Read path: The client issues a view lookup (materialized from log deltas). The view resolves chunk references. Chunks are read from devices, decrypted, and returned to the client.
Control path
Admin ──► Control Plane (gRPC)
│
├── Tenant / Namespace / Quota / Policy
├── Flavor management
├── Federation (async cross-site)
└── Advisory policy (hint budgets, profiles)
The control plane manages tenant lifecycle, IAM, quotas, compliance tags,
placement policy, and federation. It communicates with storage nodes via
gRPC on the management network. The control plane depends only on
kiseki-common and kiseki-proto (crate-graph firewall, ADR-027).
Advisory path (ADR-020)
Client ──hints──► Advisory Runtime ──telemetry──► Client
│
├── Route hints to Chunk / View / Composition
├── Emit caller-scoped telemetry feedback
└── Audit advisory events
The workflow advisory system is a cross-cutting concern (not a bounded context). It carries two flows over a bidirectional gRPC channel per declared workflow:
- Hints (client to storage): advisory steering signals for prefetch, affinity, priority, and phase-adaptive tuning. Never authoritative (I-WA1).
- Telemetry feedback (storage to client): caller-scoped signals about backpressure, locality, materialization lag, and QoS headroom (I-WA5).
The advisory runtime runs on a dedicated tokio runtime, isolated from the data path.

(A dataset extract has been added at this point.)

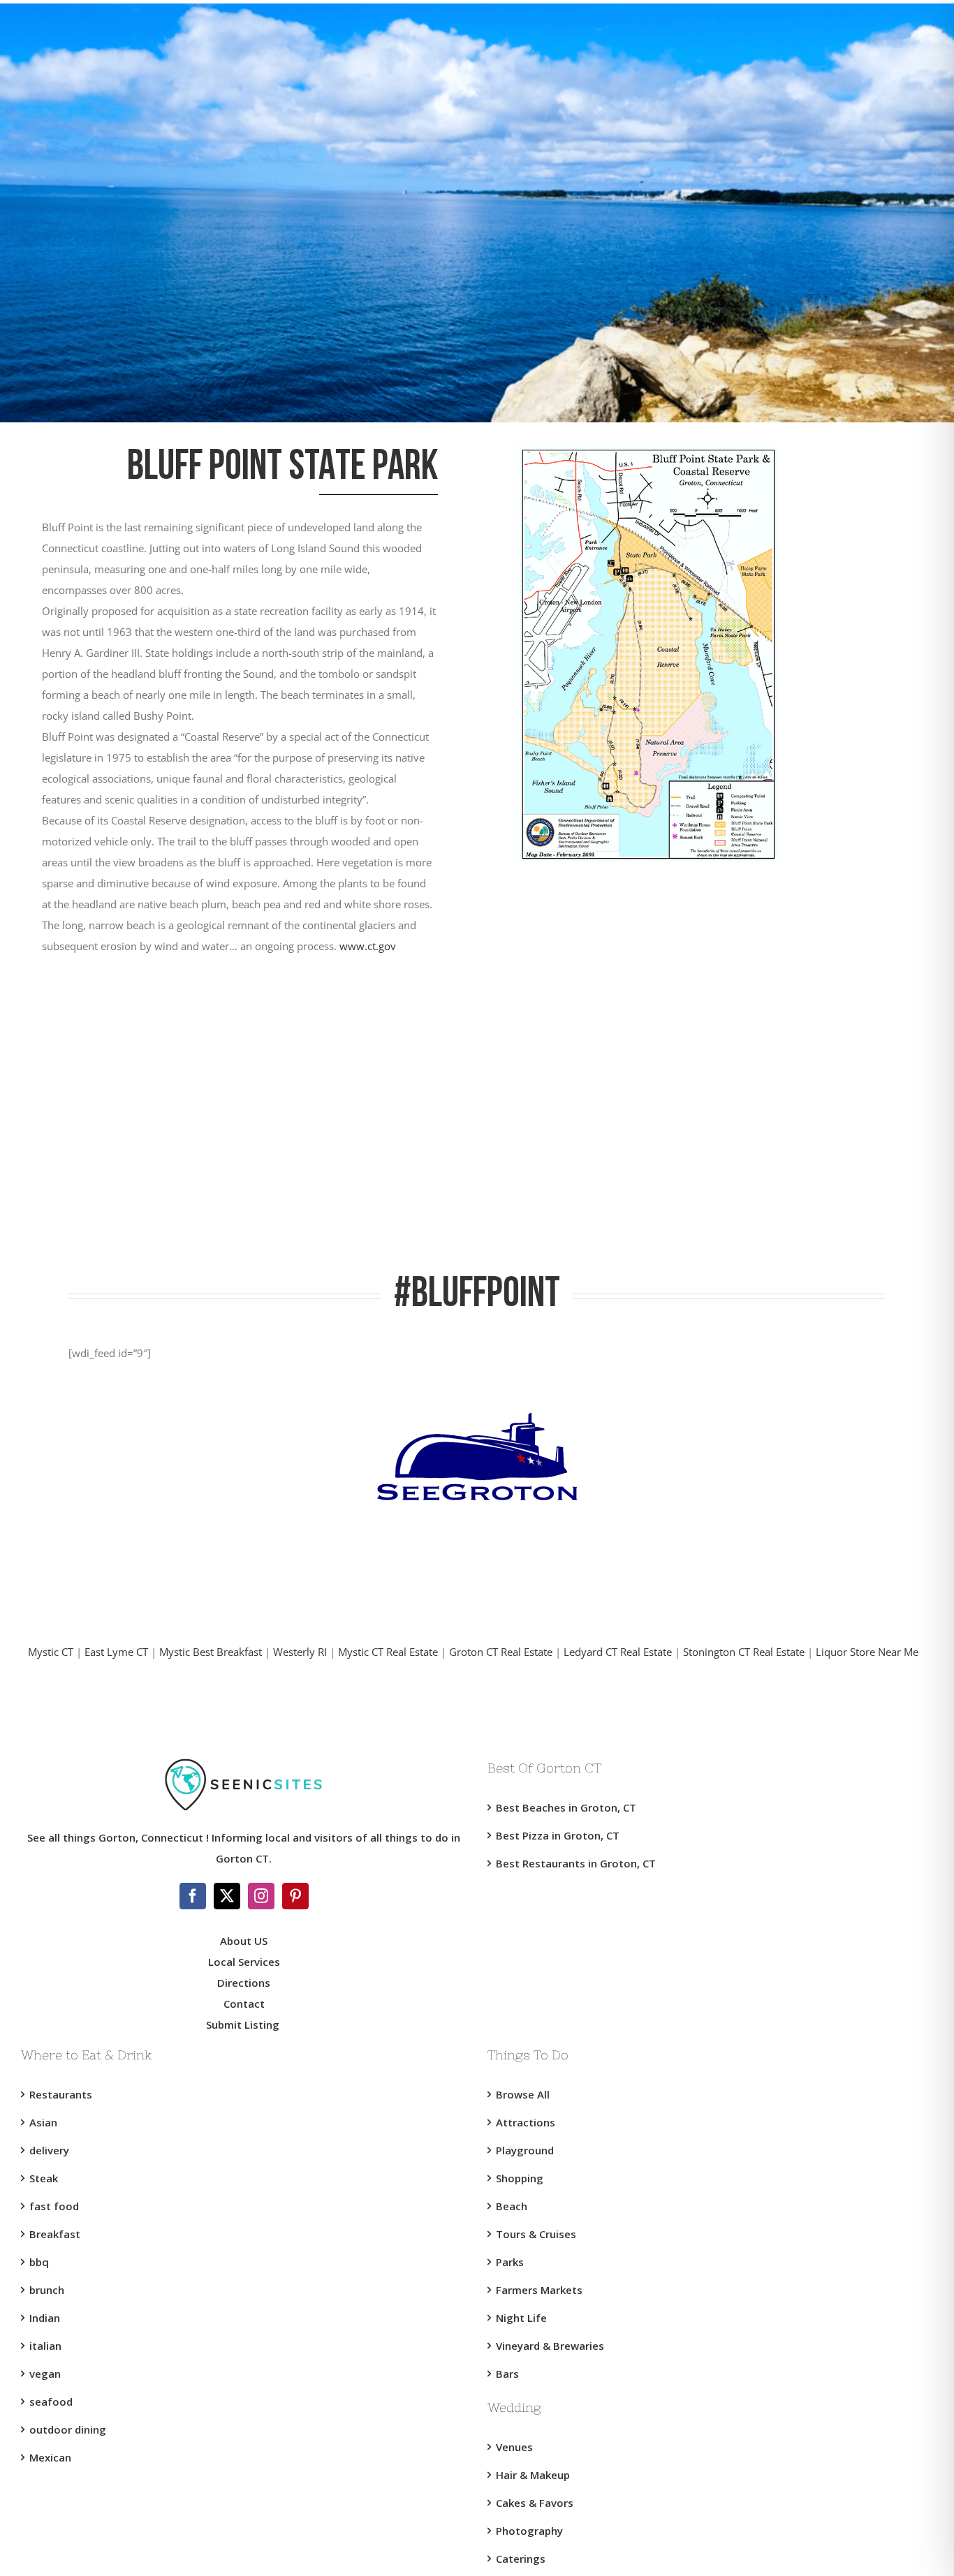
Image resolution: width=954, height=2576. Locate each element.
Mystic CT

Advisory failures never block data-path operations (I-WA2).
Network ports
| Port | Purpose |
|---|---|
| 9100 | Data-path gRPC (Log, Chunk, Composition, View, Discovery) |
| 9101 | Advisory gRPC (WorkflowAdvisoryService) |
| 9000 | S3 HTTP gateway |
| 2049 | NFS server |
| 9090 | Prometheus metrics + health + admin UI |
Binaries
| Binary | Contents | Deployment |
|---|---|---|
kiseki-server | Log, Chunk, Composition, View, Gateway, Audit, Advisory | Every storage node |
kiseki-client-fuse | Native client with FUSE | Compute nodes |
kiseki-control | Control plane | Management network (3+ instances) |
kiseki-keyserver | System key manager (Raft HA) | Dedicated cluster (3-5 nodes) |